Sometimes, this is an option (pun intended). But who are you going to set as bestFriend, and what band are you going to set as favoriteBand? It’s not always possible to set a default — many times, defaults are just set to shoddy non-values like “NA” or “unknown” or whatever just to please the compiler, when, really, that’s a strong smell that something isn’t right and there’s an underlying issue that should be fixed instead — the classes should be redesigned.

Sometimes attributes really are optional, nullable / sometimes optional, nullable attributes are useful, practical etc

Sure! Despite what it may seem, I’m actually not making some fundamentalist argument that absolutely no class must ever contain optional, nullable attributes. I’m simply saying, rather than by default casually and liberally adding optional, nullable attributes to classes, instead, by default, try to keep classes free of optional, nullable attributes as much as possible, and only introduce them when truly appropriate.

What if I always need to load users including their best friend and favorite band

In that case, by all means, maybe splitting things up like this is pointless. But even then, it could still be beneficial to keep things separate, because it is good class design. Consider the fictional example below.
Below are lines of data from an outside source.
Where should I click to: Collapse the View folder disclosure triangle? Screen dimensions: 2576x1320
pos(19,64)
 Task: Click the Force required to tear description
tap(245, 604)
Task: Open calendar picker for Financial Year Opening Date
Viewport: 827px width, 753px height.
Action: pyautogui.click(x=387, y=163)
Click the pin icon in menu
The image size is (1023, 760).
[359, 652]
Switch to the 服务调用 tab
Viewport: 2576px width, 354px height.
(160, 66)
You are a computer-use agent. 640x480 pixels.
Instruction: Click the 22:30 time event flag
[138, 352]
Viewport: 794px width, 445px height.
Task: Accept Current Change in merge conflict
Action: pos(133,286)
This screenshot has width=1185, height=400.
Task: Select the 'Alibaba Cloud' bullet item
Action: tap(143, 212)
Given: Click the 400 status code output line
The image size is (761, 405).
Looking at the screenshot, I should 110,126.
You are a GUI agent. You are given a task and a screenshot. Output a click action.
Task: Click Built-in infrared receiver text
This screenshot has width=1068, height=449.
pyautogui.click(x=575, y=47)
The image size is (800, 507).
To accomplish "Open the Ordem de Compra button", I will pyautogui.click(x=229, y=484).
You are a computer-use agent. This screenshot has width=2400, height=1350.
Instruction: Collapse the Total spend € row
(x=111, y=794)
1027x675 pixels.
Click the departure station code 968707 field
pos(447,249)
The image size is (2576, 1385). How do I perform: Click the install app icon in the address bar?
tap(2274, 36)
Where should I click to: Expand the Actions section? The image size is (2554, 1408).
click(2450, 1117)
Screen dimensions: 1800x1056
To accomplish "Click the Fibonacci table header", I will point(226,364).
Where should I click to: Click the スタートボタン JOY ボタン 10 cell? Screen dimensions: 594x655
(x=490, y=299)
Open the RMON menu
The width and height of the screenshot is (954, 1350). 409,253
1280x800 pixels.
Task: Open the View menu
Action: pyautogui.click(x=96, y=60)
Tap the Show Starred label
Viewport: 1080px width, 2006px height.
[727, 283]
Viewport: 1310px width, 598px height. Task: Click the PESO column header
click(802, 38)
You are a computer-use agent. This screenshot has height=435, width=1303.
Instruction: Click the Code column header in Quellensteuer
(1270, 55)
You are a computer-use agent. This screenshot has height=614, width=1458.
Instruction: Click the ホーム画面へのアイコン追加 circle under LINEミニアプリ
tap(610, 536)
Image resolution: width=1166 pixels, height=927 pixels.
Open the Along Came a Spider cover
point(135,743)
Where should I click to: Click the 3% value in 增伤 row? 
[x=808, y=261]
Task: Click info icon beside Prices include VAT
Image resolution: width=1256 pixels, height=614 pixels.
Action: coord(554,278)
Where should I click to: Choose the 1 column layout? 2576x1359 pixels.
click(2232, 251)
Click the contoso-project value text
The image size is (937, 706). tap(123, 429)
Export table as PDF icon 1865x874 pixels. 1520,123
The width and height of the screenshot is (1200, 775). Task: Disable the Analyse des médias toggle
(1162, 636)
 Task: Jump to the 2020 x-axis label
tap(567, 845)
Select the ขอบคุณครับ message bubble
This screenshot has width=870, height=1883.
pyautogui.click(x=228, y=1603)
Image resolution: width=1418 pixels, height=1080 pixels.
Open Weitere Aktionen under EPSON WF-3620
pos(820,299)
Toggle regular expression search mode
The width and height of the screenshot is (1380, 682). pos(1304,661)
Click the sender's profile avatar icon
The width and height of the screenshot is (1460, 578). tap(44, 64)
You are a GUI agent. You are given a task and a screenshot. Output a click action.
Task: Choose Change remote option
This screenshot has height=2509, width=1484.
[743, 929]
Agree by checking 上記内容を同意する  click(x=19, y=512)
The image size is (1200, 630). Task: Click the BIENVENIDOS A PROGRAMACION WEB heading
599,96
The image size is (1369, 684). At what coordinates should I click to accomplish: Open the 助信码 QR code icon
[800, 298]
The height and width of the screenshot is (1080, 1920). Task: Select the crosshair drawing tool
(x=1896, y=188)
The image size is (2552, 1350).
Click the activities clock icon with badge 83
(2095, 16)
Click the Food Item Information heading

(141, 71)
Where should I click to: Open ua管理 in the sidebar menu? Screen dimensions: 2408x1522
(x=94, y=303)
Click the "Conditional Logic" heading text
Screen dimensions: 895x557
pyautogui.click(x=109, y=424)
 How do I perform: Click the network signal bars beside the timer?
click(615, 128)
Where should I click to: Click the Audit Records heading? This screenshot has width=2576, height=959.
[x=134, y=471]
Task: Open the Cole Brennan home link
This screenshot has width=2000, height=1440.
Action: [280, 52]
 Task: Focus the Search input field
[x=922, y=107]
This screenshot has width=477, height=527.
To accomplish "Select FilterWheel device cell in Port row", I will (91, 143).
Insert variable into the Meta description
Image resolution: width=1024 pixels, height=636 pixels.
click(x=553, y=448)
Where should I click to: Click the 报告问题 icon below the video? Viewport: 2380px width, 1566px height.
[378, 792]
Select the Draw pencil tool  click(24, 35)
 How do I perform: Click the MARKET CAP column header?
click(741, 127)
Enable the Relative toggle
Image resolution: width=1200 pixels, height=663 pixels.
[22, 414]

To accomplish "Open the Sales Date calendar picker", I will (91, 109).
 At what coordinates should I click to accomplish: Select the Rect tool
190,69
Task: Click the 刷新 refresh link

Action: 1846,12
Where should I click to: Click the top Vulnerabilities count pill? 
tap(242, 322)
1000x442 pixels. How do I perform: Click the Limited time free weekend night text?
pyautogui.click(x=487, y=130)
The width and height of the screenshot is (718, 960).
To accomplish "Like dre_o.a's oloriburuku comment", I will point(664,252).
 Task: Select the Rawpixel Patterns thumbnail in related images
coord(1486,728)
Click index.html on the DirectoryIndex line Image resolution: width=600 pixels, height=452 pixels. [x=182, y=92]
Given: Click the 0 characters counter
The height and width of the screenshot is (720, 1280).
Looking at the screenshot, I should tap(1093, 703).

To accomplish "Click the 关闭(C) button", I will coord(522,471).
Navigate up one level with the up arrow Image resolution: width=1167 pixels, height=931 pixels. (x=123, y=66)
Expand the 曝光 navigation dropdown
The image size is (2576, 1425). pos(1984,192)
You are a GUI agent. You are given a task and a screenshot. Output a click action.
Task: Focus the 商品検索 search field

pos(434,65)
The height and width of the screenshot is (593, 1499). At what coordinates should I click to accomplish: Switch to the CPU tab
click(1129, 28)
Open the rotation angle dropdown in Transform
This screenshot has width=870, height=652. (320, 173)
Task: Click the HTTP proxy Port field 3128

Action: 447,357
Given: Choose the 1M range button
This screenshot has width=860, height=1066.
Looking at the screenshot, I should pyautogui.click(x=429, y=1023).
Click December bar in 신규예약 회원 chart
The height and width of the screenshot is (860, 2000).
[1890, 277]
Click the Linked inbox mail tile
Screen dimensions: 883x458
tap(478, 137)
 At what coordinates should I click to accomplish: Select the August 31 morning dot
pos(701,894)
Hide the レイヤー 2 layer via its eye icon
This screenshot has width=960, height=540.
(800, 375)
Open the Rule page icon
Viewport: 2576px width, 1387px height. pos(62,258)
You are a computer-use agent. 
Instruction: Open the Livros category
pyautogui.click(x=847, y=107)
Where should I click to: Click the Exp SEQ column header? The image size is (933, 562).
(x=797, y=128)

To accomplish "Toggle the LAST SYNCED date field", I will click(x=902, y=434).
It’s based on some similar code that was actually being used in production.

Note, the attributes can be null

public class User {
private int firstAttribute;
private String secondAttribute;
private Byte thirdAttribute;
private Byte fourthAttribute = 0;
private String fifthAttribute = 0;
private int sixthAttribute;
// etcetera
}

Granted, this may seem like a contrived and trivial example, but it serves to demonstrate how things can get out of hand if good class design is not kept in mind from the outset.

Other considerations

Benefits the database too

Since class design often maps closely to underlying persistence, the proposed solution will have the same added benefit to your persistence layer, whether using relational database schema or objects stored as JSON. For example instead of your tables looking like this:

mysql> select * from user;
| user_id | username | best_friend_user_id | favorite_band |
| xxx | foo | null | null |
| yyy | bar | zzz | null |
| zzz | smurf | yyy | The Smurfs |

They will look like this:

mysql> select * from user;
| user_id | username |
| xxx | foo |
| yyy | bar |
| zzz | smurf |

and

mysql> select * from best_friends;
| first_user | second_user |
| xxx| xxx |
...
mysql> select * from favorite_bands;
| user_id | favorite_band |
| xxx | The Smurfs |
...

Benefits infrastructure and performance too

Often, you’ll find that optional, nullable attributes are fundamentally different in ways that relate to their:

  • nature — they often turn out to constitute relationships between things rather than things themselves, which is true for both bestFriend and favoriteBand.
  • “load profile”— while for example a user object userId and username only need to be loaded very rarely, and changed even more rarely, bestFriend and favoriteBand might change more often and have different caching and time to live. We don’t want to needlessly add traffic to the user table, reload and store the whole user into caches and so on when really we just want to update bestFriend and favoriteBand!

So splitting things up helps with that too, especially when operating at scale as we do at Expedia Group™️.